I mentioned in one of my previous posts that I was writing a book. My book is sort of a humorous look at life growing up in the South but with some serious undertones as my main character tries to work out some realities like sadness, trauma, and death. I wrote a character into the book that I hadn’t intended to be there–because something that I learned recently touched my soul on a deep and heart-wrenching level and I believe that there was more than one story that needed to be told.
I’m going to insert a small section of my book here, like I did before, because I think the book says it like it needs to be said. You have to read it in a Southern country way, or it won’t be right, and I think it’s best to do it out loud so that when the hard stuff hits, you won’t feel like you are alone. Y’all bear with me as my brain will take me places that you probably never intended to go–but see if you can imagine what it must have been like to be this little boy.
–“My friend Tommy came to school with striped legs again. I could tell they had been bleeding, and this ain’t the first time either. I don’t know why he always wears blue shorts with stars on them though, because he kind of looks like we should be sayin’ the Pledge of Allegiance to him instead of to the flag, with as many stripes as he’s got!

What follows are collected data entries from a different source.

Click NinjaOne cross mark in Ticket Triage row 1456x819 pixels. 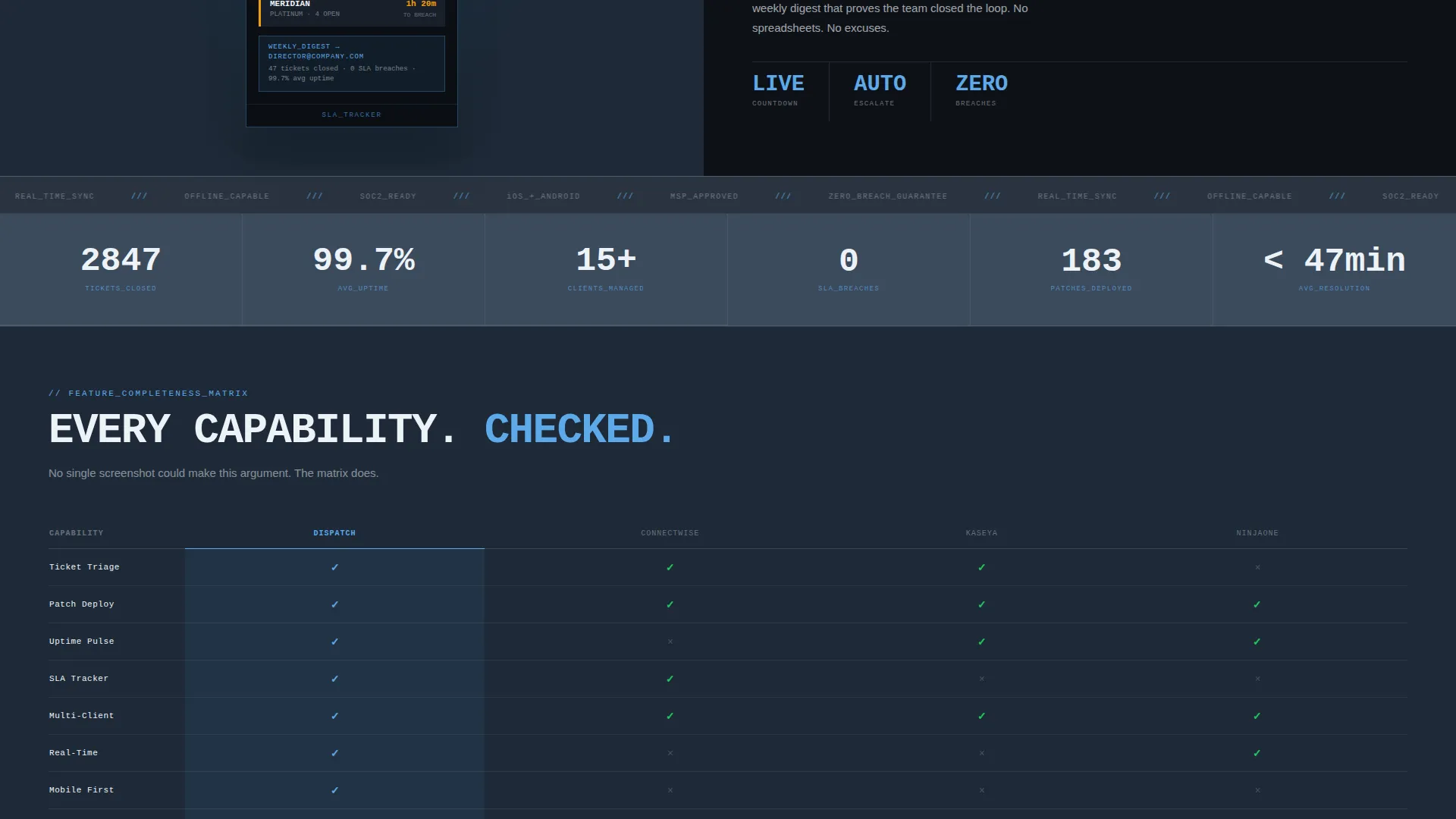pyautogui.click(x=1257, y=567)
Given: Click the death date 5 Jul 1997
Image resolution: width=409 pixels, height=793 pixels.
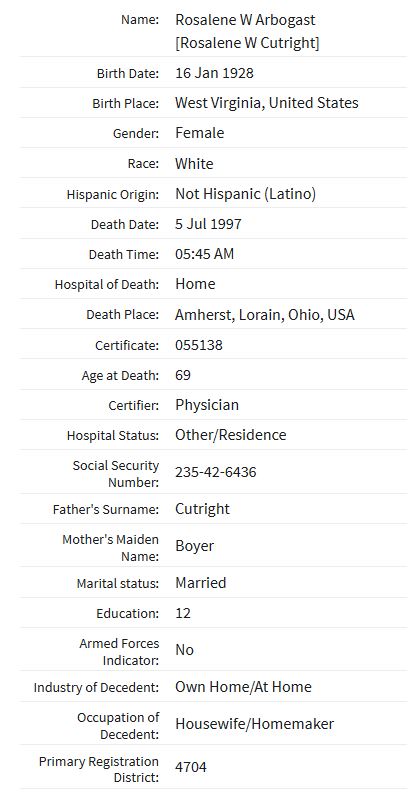Looking at the screenshot, I should coord(208,224).
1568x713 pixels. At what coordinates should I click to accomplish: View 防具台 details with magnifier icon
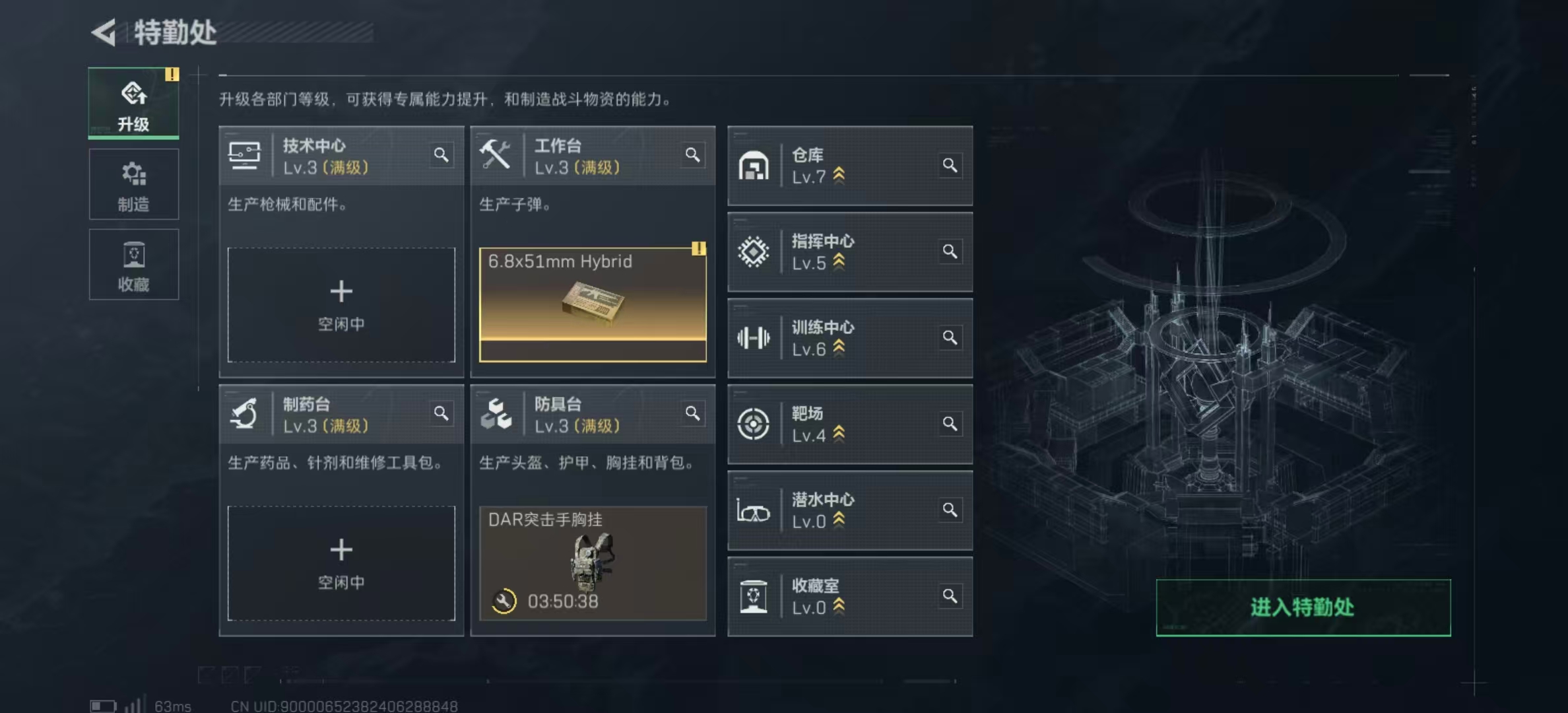click(692, 413)
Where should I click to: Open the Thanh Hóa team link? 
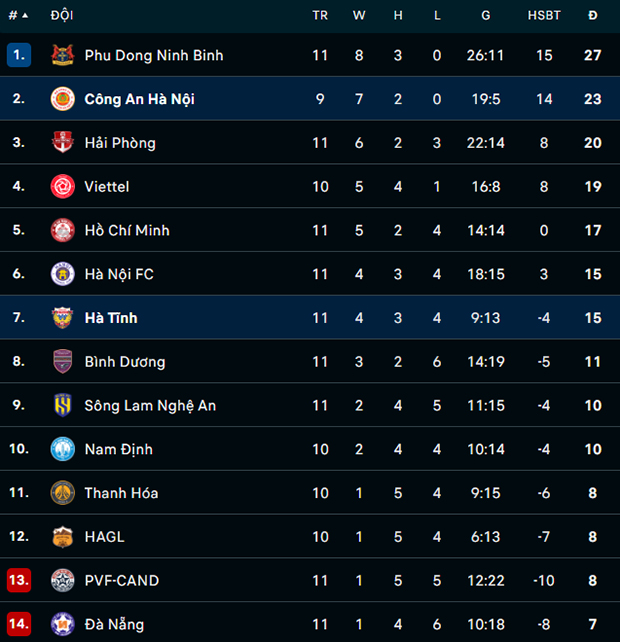click(121, 493)
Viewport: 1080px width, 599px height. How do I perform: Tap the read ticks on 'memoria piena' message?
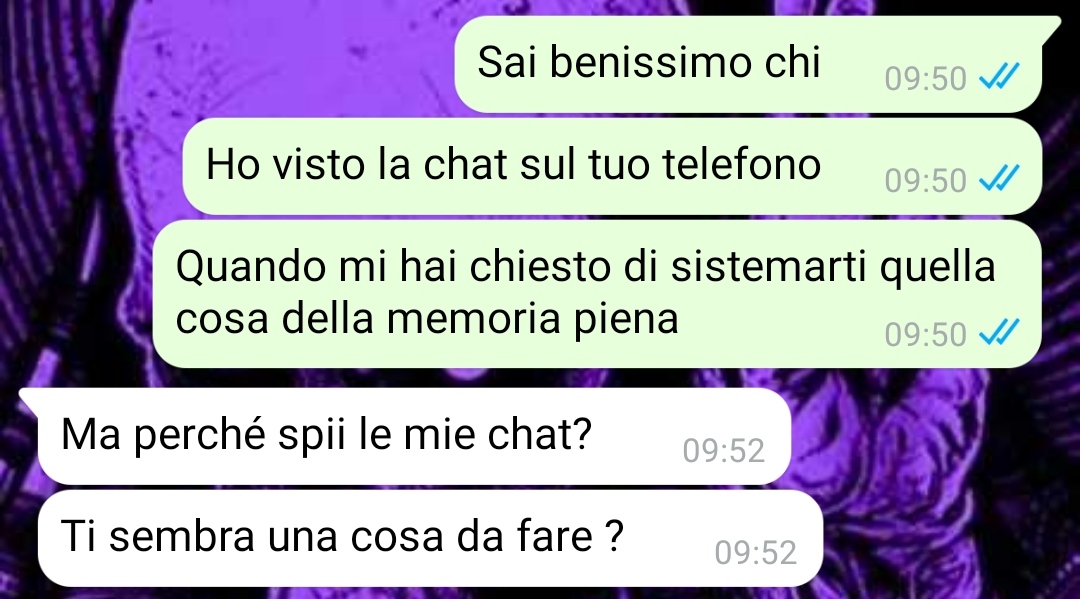tap(999, 333)
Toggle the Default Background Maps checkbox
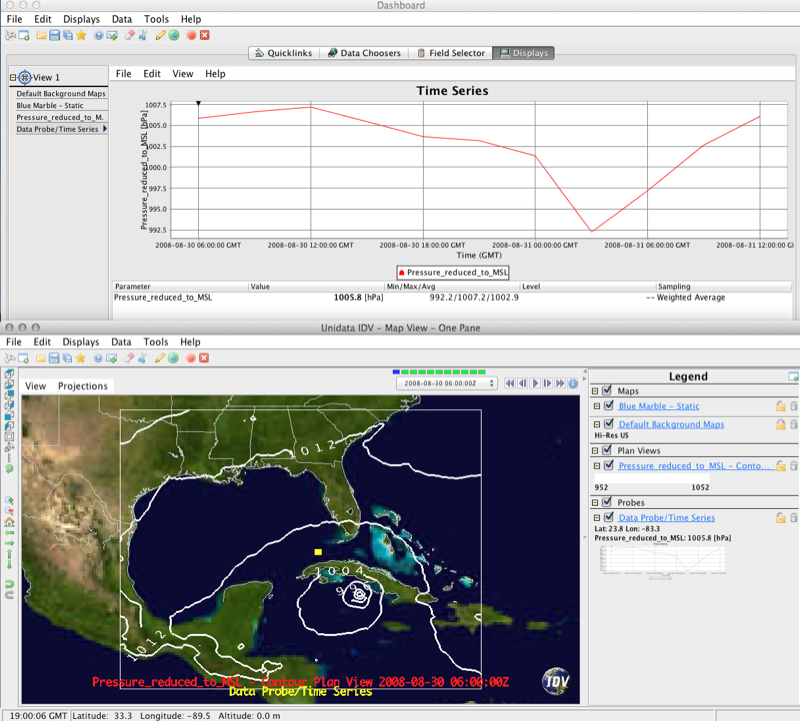800x721 pixels. tap(608, 424)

Anyway, I was gettin’ pretty tired of seeing those legs looking like that, so I asked Tommy, ‘What are you doin’ to get in so much trouble all the time?’ Tommy told me, ‘My Daddy gets mad at me because I don’t know my colors.” Well, we sure are old enough to know our colors by now, so I said, ‘Well, good grief, Tommy, I can teach you your colors!’, and so every day for a week we stayed an extra ten minutes on the front steps of the schoolhouse, and I tried everything I knew to teach him how to tell the difference between green and red! That’s how long it took me to figure out that Tommy will never know the difference between those two colors and even a few more, because they all look the same to him. I wish his Daddy could just see through Tommy’s eyes one time and in more ways than just that one, because I can tell how scared he is to go home every day, and I also wish I could think of some way to get Tommy out of there for good, before he gets big and scarred up and mean to everybody else, because he ain’t ever gonna know his colors.

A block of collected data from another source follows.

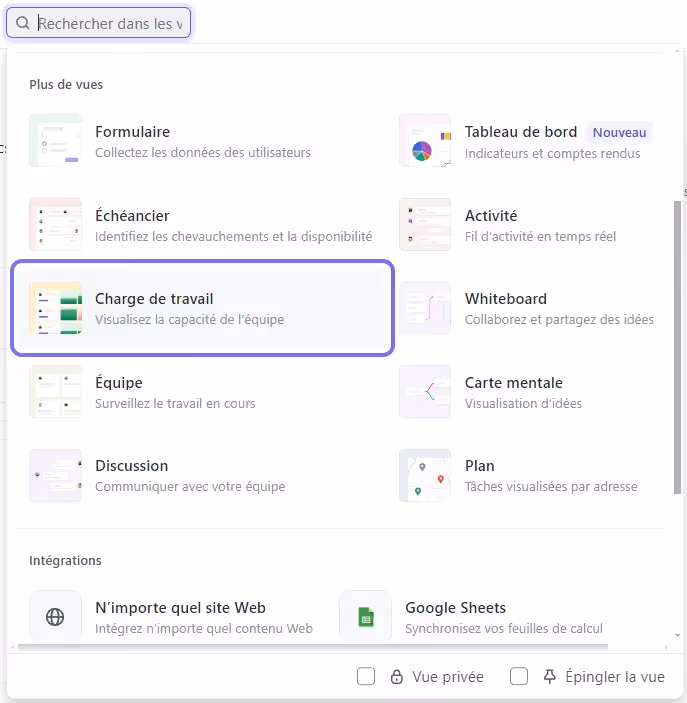Screen dimensions: 687x703
Task: Click the Nouveau badge on Tableau de bord
Action: pos(620,132)
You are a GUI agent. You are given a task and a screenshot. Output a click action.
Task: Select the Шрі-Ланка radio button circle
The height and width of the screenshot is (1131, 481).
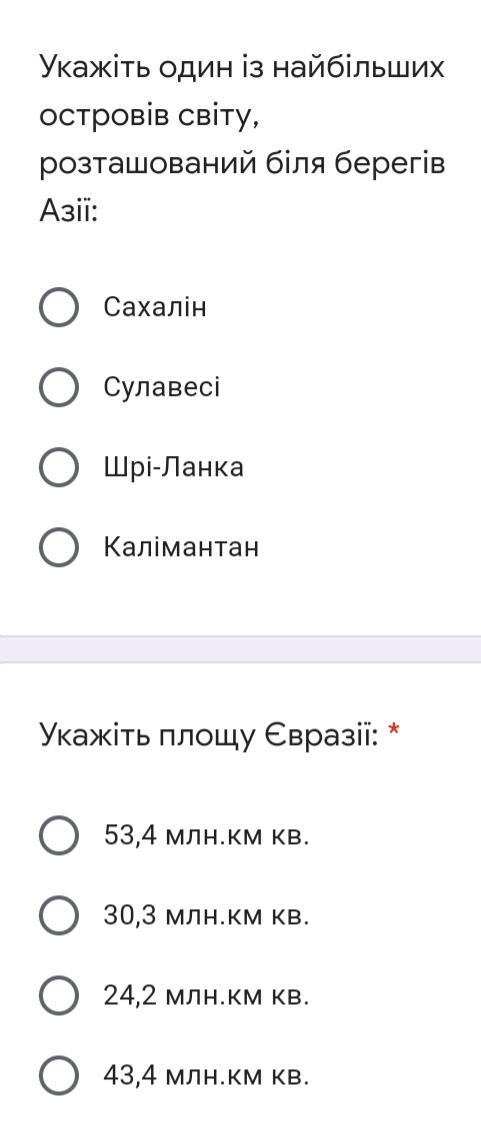[58, 468]
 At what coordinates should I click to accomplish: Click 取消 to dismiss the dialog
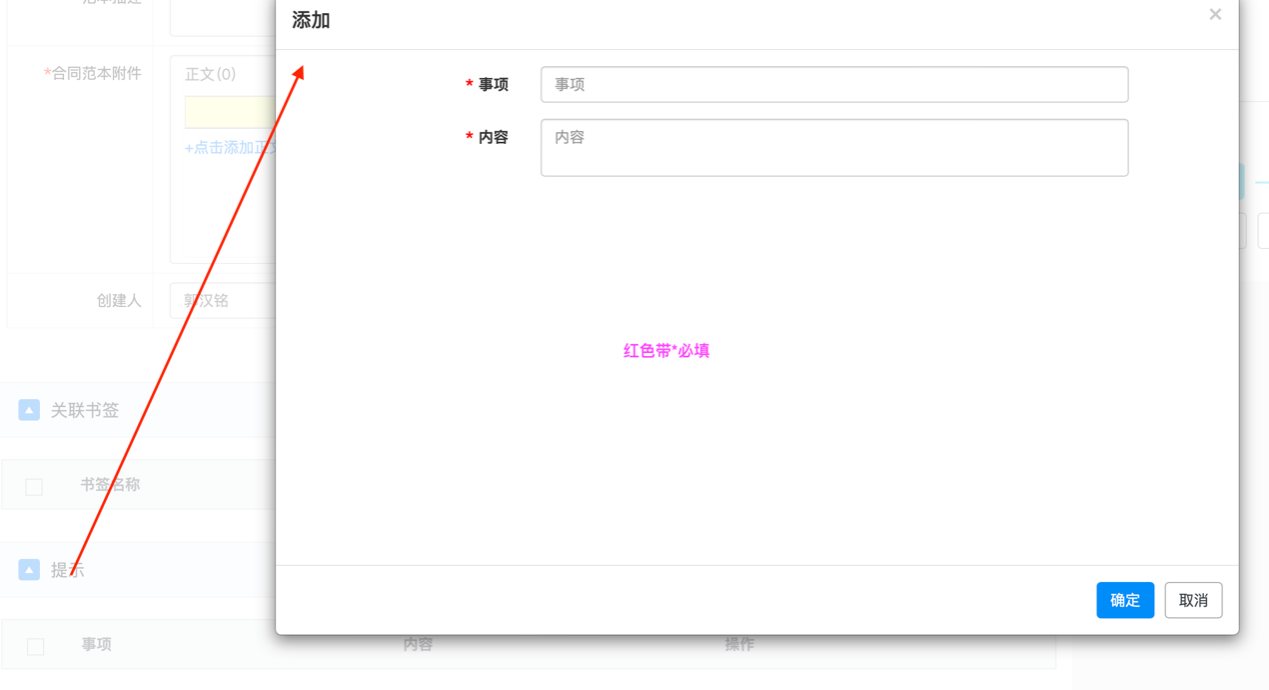[x=1193, y=600]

Tommy don’t deserve to be hurt for the way God made him. I don’t know if I could stand to live in a world without colors, and especially if I got beat on by my Daddy every day. My own Daddy never has laid a hand on me in anything but love, but my big brother sure does get his butt whipped a lot. He ain’t never been left striped though, and I doubt he ever will be, and it ain’t got nothin’ to do with whether or not he sees red and green.”–
So that’s the part that I wrote into my book, and I did it because my heart just cracked when I found out that someone I love was punished as a child for being color blind. First of all, I can’t imagine not being able to see the wonderful world as it is–in its radiant glory, designed by God Himself, the Master of all Artists, but secondly to punish a child for what he can’t help and doesn’t even understand…but it gets worse. The Tommy of my story didn’t realize that he was color blind until he was around 20 years old. All those years of being called stupid and mistreated for it, and he had no reason to believe that it wasn’t true.
Let’s try to see the world through the eyes of others–even if you don’t agree with them all the time. Sometimes there are tragic reasons for their scars, and when you know that, forgiveness, grace, and understanding are easier to find.